The drums reverberated in the gym Tuesday as students at Ecole St Thomas assembled for prayer, reflection and to raise a large dreamcatcher in the school’s main hallway.
Grade seven’s Seb McCarthy has been learning about Indigenous practices and helped in making the dreamcatcher as he expands his understanding of Truth and Reconciliation.
“It’s a part of our heritage. We are Canadian. First Nations were here before us. We should learn their ways as they have adjusted to our ways.”
The dreamcatcher is about seven-feet in diameter, similar to another that was installed at Holy Rosary High School last fall. It has large beads and was made by students across the school division using materials gathered in the Lloydminster area.
Director of Education, Nigel McCarthy says the installation of the large dreamcatcher at the school is a tangible expression of the goals of Truth and Reconciliation, as well as a teaching moment for their students. He sees this as part of the education agenda going forward.
“This has really gained a focus over the last couple of years with changes to curriculum and changes to how education will be done in the years to come.

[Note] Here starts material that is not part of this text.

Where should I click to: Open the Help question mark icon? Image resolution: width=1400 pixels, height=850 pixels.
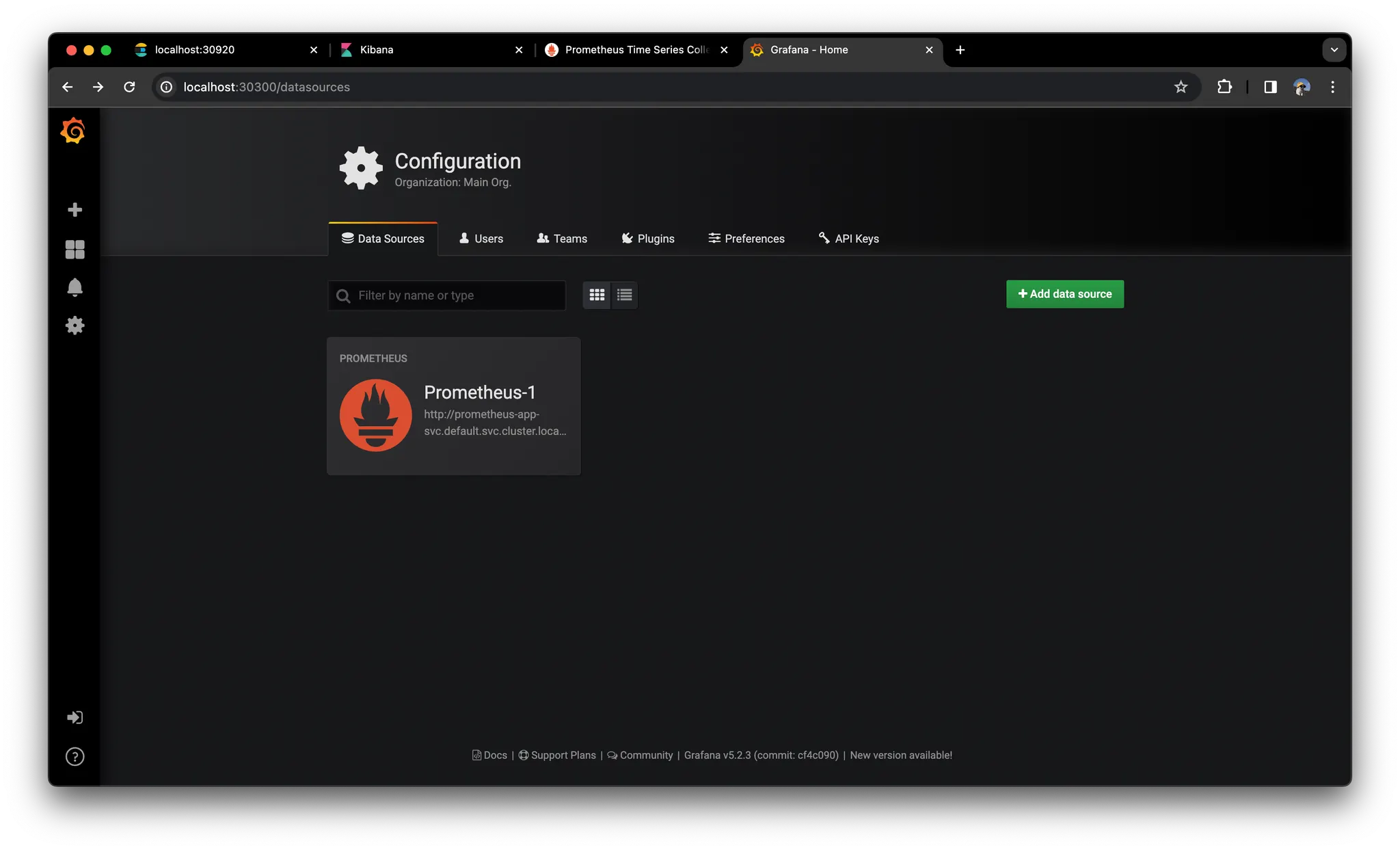click(x=75, y=756)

I think once again our city is at the leading edge of some of those changes and the work that is being done here is a great foundation for our students.”
Following the assembly in the gym, the students moved over to the school lobby to witness the installation of the dreamcatcher among other important banners that have been raised in the main thoroughfare.
Aboriginal program coordinator with the Lloydminster Catholic School Division, Cynthia Young says the dreamcatcher has eight symbols, one for each grade from Kindergarten to grade seven. The children learned about each symbol. Young says she went to each class to explain what happened and the rationale for Truth and Reconciliation.
“They ask the questions. I had one little kid in grade two, he said,”Mrs. Young,” he put his hand up and he said,”Did they kill those kids?” And I said,”Some of them, they did.” And that’s why it’s very important for us to learn about this to make sure it never happens again.”
The ceremony lasted just over 40-minutes as the children celebrated the raising of the dreamcatcher at their school.